Further, there are two support columns to support sensitive layer film for setting in resonant cavity, so that sensitive layer film is in resonance
It is intracavitary stable and firm, and it can be evacuated up and down, reduce the heat loss that cross-ventilation causes sensitive thin film..
Further, sensitive layer film with a thickness of 50-500nm, select infrared heat-sensitive material, play thermistor
Effect, as bolometer, quality volume is the smaller the better.The thickness of film cannot be too thick, and film is thicker, and thermal mass is bigger,
Cause to absorb identical infra-red radiation, temperature rise is small, reduces detector sensitivity;If the thickness of film is too thin, it is difficult to be supported.
Further, upper metal column and lower metal column height are all the 1/8 of resonant cavity service band central wavelength, therefore humorous
The height of vibration chamber is the 1/4 of the detector operation wavelength to form resonance standing wave, enhances the absorptivity of light in resonant cavity;
Further, the thickness in upper reflecting layer is limited to 5-50nm, and the thickness in lower reflecting layer is limited to 100-1000nm.On
Reflecting layer is semi-transparent semi-reflecting metal film, and lower reflecting layer is the metal film of total reflection.
Further, chromium thin film is had additional between each substrate and reflective metal layer, to increase silicon substrate and reflection gold
Belong to the adhesiveness between layer.
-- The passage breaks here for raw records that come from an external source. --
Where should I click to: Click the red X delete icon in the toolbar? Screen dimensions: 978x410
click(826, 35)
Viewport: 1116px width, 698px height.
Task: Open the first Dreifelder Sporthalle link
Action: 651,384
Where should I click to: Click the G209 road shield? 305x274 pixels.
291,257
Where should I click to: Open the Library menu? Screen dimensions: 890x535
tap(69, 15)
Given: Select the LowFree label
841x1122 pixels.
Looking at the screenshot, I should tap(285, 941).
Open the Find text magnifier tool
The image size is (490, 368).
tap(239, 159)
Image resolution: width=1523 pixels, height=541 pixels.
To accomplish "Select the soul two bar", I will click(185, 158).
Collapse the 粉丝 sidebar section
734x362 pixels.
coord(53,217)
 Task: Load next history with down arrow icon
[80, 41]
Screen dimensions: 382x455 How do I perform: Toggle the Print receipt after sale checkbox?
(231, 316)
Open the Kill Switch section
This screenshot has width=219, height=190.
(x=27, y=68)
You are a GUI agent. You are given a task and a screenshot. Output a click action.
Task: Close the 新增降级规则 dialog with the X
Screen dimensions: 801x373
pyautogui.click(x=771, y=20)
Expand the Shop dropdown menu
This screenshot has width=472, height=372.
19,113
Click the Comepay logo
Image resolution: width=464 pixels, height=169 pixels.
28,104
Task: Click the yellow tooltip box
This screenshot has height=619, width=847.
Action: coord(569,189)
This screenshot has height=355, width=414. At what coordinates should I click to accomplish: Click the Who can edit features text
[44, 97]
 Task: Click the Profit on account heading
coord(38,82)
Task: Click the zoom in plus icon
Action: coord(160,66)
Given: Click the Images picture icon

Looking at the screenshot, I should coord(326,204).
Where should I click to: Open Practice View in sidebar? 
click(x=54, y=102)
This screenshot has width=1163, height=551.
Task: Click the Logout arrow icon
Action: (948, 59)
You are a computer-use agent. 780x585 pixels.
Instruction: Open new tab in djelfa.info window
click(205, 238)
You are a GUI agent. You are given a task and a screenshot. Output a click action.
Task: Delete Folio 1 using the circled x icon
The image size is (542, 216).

Further, upper metal column and lower metal column select conductive metal, wherein two pairs of metal columns are bonded in one respectively
Play support resonant cavity;Another two metal column supports sensitive layer film, measures sensitive layer film due to absorbing caused by infra-red radiation
Change in resistance, and connect with reading circuit below detecting structure, the infrared radiation signal detected is converted to electric signal, is guided to
The integrated circuit at the back side carries out signal processing.
Further, integrated circuit of the invention is divided into processing circuit and storage circuit, and processing circuit is put for signal
Big processing, noise reduction process, image generation, the identification of target and matching etc. calculate, and storage circuit is used for clarification of objective library and figure
As the storage of information.
The invention also discloses a kind of preparation method of infrared detector with high-effect resonant cavity, this method is single first
Chip architecture and lower chip architecture are solely prepared, then sacrificial layer is prepared in bottom sheet, etches contact hole, deposits sensitive thin film, removal
Sacrificial layer;Then by upper metal column and the corresponding bonding of lower metal column, the infrared detector with optical resonator is formed.The detection
Device structure novel, preparation flow is simple, and infrared detector detection efficient is improved.
Further, the thickness of second of resist coating in step 1 is higher than the height of upper metal column, and the in step 2
The thickness of secondary resist coating is higher than the height of lower metal column and support column, is for facilitating the removing of photoresist.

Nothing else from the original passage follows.